By Dr Smita Ray

Challenges and opportunities for Gujarati women learning English is my research which focuses on the language learning experiences, aspirations and changing identities of South Asian women in the UK. It was an attempt to understand the complexities of language learning, power and difference underpinned by race, gender, age and class by exploring language learning experiences of a sample of Gujarati women in London. It explored how South Asian women struggle to reshape the patriarchal relations, racial discrimination and ethnic divisions and transform their identities through and while learning English. One aspect of this study was to examine ESOL (English for Speakers of Other Languages) provision in the UK against the backdrop of gendered access to linguistic resources, as well as gendered agency and probe whether the policies understand and address linguistic socialization and identity transformations to impact learning and teaching. The data revealed some specific examples of access barriers such as eligibility requirements that exclude many women who are classified as dependants, lack of programme supports (e.g. child care), funding sources for training, lack of awareness of such support programmes and personal barriers such as low self-confidence and/or lack of study skills. Social class emerged as an important theme but the study also highlighted how the journey from margin to centre can be achieved through agency.

 

ESOL learners have different and specific needs which relate to their educational profile, oral proficiency and their specific language and literacy levels in English. The Home Office has adopted a reinvigorated policy of citizenship education and integration where English is seen as a key tool for the successful integration of Britain’s diverse communities. (Migration Observatory, 2011) However, under the new rules for funding for ESOL, introduced in September 2011, thousands of vulnerable women face being deprived of English language lessons. This move now questions the government’s commitment to ‘integration’ among migrant groups.

 

The current funding cuts in ESOL provision, reflecting the neo-liberal shift away from state responsibility to that of the individual in a market economy, implies that individuals, i.e. ESOL learners in this case, are expected to adapt to these ‘new times’. The new funding rules for ESOL courses are extremely complicated and make it harder to access funds for the participants. According to FE Week (2015) “By wiping out funding [for most adult skills courses], the government will be risking recreating an underclass of poorly educated adults. They will effectively be withdrawing the opportunity to train or retrain for the least able.” This act of denying citizens their basic right to learn English will impact the marginalised communities who desperately need these courses.

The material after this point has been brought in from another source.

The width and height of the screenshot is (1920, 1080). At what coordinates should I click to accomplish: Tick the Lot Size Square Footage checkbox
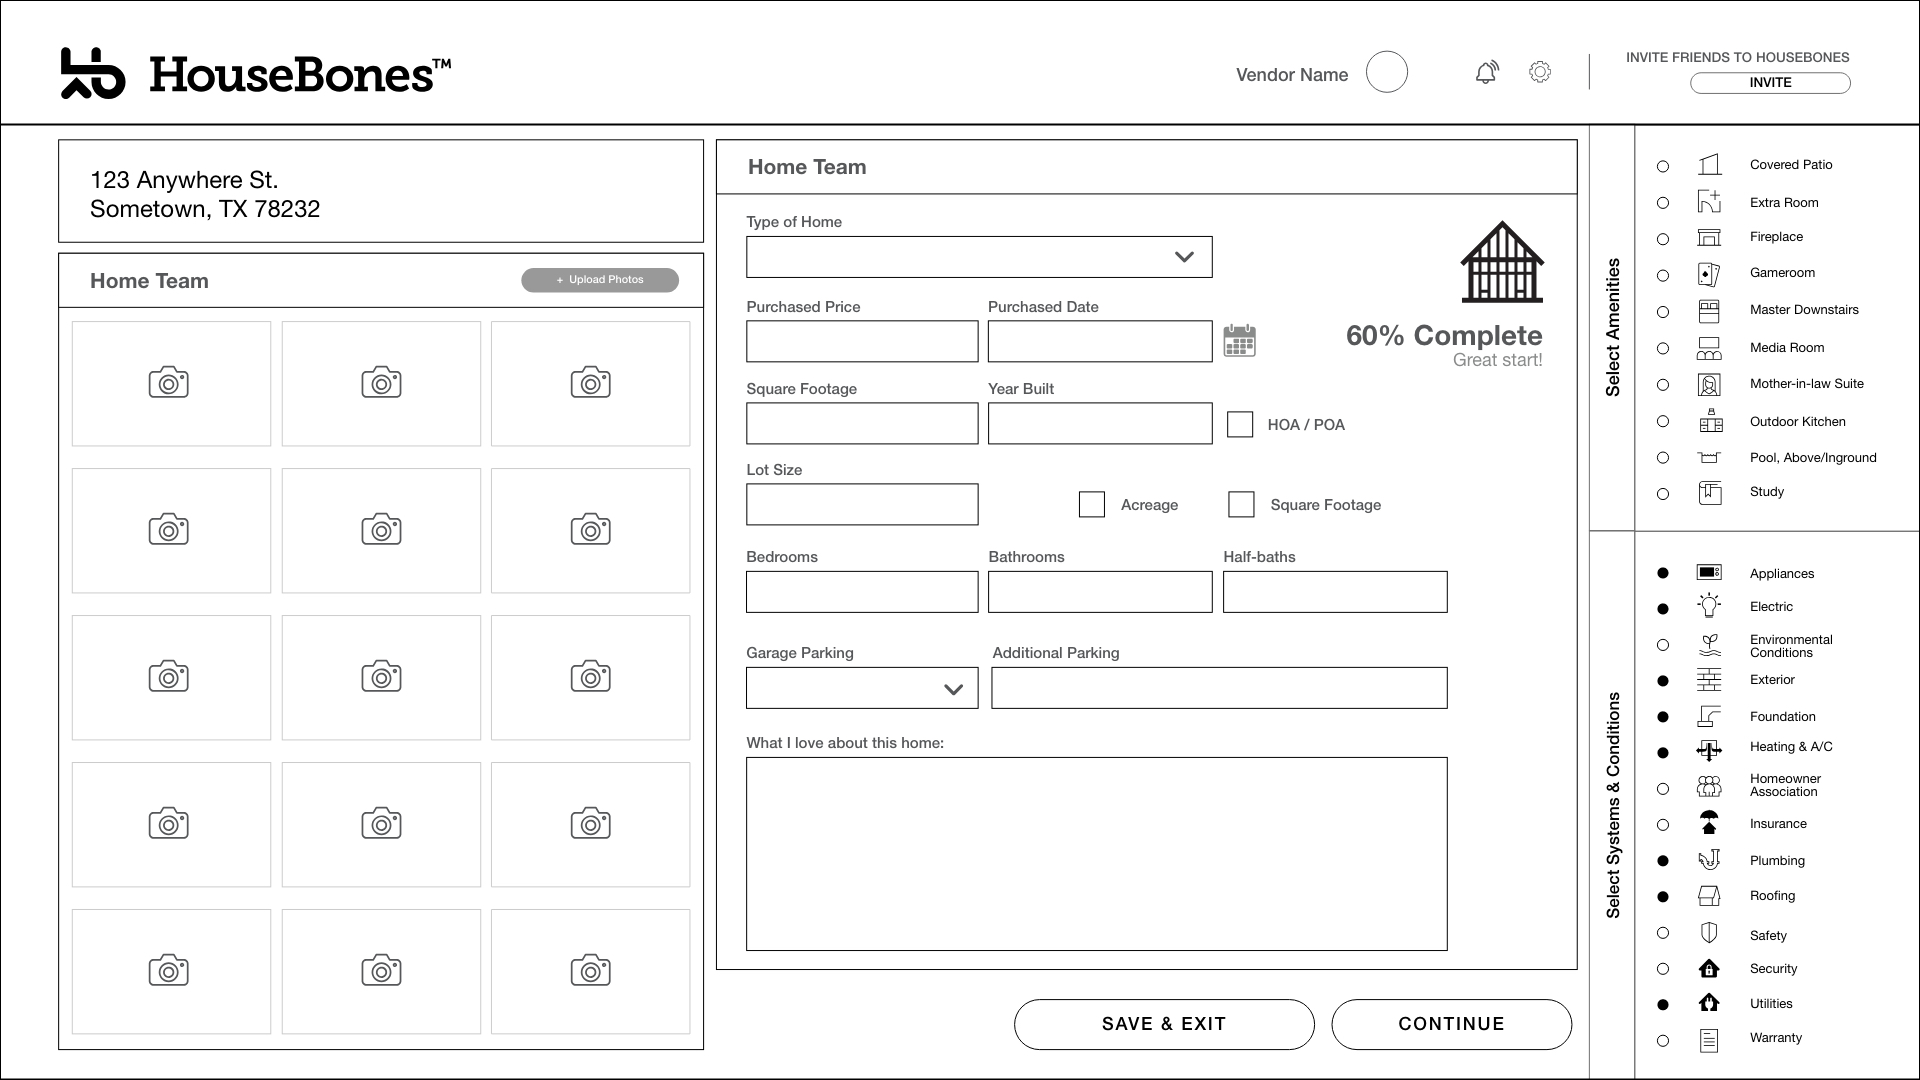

It is a general view that language learning is beneficial for society and the individual; however, according to Leathwood (2006), although this is presented as the logical choice for individuals, there is no acknowledgment of the ways in which the choice-making individual of neo-liberal economic policy is a gendered, classed and racialized one. The policy discourse surrounding language learning is constructed in a way that the learner has to take full responsibility for their own learning. It can be argued that the social mobility is on decline in the UK over the past few decades leading to further structural inequalities as a result of negligent policies of the government. The onus is on the government to improve this situation by reviewing the funding cuts to ESOL.